One of the major challenges that I see with this work, besides the difficulties of working with accessibility as an all volunteer group, is trying to make rituals, classes, etc., accessible to everyone all the time. I just don't think this is possible, since what might work well for someone who is blind may be terrible for a deaf person or someone in a wheelchair. I'd love to have some creative minds put to work on this challenge.

On an individual level, trying both to understand and to be compassionate about the emotional and physical challenges differently-abled people face is a great place for people to begin their own personal work on accessibility. Compassion without pity and the knowledge that you can never fully understand another person's experience is a place to start from.

For myself, I appreciate respectful questions about my disability, but I resent it when I feel that's the only part of me the questioner is interested in, or when I sense someone is trying to gain "points" by talking to someone who is "different." I have spoken with a number of people who identify as being "marginalized" in this society. This is a common experience for many of us, especially in alternative communities. The sense that people are trying to benefit by connecting to someone who has a difference, or that they are romanticizing the difference, is uncomfortable and off-putting.

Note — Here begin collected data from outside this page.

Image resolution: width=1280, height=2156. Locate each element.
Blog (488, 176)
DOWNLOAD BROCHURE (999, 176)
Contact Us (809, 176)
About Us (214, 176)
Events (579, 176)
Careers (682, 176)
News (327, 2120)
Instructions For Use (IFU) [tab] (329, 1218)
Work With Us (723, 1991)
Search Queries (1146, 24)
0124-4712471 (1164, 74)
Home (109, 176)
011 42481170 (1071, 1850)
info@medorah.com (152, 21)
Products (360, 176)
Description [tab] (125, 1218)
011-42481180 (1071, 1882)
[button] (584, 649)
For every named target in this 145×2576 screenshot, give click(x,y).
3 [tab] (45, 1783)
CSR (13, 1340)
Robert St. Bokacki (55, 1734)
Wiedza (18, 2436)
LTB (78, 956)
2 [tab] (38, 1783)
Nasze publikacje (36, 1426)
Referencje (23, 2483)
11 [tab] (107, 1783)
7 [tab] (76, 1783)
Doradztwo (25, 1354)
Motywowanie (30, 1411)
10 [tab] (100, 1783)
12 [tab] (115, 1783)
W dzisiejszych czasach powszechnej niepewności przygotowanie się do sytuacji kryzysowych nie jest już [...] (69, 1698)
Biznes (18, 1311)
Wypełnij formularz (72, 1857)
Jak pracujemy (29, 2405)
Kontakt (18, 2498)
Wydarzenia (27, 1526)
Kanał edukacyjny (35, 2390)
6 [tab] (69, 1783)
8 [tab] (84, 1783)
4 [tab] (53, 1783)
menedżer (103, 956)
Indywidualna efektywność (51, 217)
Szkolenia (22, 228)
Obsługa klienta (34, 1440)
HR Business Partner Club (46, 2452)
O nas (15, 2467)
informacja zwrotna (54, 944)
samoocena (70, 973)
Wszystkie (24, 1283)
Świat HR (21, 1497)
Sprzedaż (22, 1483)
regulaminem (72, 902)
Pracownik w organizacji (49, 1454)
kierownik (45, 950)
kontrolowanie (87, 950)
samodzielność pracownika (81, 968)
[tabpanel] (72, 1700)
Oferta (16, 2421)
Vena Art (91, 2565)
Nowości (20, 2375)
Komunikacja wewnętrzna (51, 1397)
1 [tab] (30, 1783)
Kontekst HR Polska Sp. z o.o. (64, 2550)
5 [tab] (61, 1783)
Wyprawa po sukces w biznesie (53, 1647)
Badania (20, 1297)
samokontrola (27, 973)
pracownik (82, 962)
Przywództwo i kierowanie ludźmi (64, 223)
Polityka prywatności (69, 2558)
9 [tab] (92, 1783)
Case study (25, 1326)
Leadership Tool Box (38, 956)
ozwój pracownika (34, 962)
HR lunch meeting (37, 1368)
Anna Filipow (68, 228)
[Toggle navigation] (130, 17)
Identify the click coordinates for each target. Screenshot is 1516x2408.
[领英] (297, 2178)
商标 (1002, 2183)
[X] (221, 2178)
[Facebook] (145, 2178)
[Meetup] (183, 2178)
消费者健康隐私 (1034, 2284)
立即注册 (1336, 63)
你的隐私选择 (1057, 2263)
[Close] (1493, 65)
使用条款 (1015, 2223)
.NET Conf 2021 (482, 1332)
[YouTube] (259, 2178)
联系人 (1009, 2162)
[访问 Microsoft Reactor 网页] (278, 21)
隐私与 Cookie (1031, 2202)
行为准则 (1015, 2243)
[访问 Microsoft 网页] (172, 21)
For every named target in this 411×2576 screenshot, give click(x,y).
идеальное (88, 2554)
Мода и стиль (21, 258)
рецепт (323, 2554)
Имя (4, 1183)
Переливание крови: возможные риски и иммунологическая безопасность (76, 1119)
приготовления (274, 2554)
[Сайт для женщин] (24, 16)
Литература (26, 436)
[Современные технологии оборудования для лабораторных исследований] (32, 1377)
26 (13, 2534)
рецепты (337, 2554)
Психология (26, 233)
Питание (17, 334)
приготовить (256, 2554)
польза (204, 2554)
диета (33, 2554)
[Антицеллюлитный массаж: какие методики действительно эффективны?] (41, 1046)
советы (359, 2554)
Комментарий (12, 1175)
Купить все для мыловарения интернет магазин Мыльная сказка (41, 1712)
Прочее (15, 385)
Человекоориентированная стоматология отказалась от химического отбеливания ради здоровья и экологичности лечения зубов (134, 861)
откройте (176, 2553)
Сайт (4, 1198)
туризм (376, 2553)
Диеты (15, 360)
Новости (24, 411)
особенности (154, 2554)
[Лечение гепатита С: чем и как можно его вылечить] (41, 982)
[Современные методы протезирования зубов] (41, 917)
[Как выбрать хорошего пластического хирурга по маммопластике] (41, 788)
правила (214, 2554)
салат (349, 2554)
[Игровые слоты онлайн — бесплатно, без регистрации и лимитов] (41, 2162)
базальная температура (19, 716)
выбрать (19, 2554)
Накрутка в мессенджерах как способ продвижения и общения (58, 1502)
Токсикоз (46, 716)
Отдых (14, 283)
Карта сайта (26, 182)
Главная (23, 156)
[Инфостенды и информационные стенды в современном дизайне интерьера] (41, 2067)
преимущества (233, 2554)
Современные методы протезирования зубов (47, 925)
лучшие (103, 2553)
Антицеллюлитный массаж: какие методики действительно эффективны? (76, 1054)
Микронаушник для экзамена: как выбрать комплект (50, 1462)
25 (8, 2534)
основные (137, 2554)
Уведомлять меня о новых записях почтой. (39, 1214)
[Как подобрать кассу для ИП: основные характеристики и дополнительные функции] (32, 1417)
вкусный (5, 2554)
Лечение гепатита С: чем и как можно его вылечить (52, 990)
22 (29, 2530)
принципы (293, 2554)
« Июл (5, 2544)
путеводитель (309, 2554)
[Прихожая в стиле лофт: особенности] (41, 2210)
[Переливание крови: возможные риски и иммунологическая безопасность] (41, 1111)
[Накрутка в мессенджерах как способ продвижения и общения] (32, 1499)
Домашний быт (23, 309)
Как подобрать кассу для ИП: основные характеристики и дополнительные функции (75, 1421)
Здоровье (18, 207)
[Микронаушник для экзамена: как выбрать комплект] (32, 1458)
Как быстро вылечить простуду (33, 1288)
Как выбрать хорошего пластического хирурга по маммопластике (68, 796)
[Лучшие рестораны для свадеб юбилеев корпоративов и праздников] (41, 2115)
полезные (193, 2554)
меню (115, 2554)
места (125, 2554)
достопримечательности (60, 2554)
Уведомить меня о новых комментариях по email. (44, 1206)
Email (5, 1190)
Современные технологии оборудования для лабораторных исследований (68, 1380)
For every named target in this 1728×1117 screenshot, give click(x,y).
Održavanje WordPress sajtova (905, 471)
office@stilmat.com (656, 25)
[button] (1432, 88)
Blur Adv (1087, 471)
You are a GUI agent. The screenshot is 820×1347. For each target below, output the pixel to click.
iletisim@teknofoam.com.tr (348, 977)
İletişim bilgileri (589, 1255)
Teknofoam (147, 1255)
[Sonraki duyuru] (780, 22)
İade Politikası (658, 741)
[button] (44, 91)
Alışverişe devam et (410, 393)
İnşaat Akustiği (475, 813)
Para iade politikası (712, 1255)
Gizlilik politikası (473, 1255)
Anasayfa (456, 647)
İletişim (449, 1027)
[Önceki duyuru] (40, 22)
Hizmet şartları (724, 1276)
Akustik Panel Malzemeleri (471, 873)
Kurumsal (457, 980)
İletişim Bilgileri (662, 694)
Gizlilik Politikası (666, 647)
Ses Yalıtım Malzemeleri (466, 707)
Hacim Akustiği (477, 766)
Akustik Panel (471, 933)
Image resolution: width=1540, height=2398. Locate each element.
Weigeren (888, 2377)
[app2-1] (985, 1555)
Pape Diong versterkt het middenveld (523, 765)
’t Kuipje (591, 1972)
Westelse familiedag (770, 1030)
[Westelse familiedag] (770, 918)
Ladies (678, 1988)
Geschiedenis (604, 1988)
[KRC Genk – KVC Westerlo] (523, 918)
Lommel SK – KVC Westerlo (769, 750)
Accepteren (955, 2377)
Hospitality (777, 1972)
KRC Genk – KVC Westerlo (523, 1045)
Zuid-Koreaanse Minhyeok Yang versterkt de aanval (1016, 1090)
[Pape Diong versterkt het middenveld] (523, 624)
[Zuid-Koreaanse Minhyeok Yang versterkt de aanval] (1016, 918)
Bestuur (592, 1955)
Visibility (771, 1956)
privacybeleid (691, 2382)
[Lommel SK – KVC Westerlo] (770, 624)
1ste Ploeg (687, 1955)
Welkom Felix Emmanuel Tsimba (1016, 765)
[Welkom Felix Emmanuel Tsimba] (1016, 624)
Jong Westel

I appreciated the comments that were made recently by two Reclaiming teachers who had a blind student. They said that they were being challenged to create their magic and classes in a "new" way. They seemed to see their student's participation in their class as an opportunity to grow in a new direction magically rather than as a difference to be "accommodated."

This may be a good topic to address in more detail in some public Reclaiming forum. Maybe an accessibility survey distributed in Reclaiming Quarterly would be a way to start this questioning process throughout the organization, rather than it being isolated in the individual Reclaiming cells. I know I for one would benefit from this discussion.

Fern Feto is an astrologer, activist, and Reclaiming teacher who is (very) hard of hearing.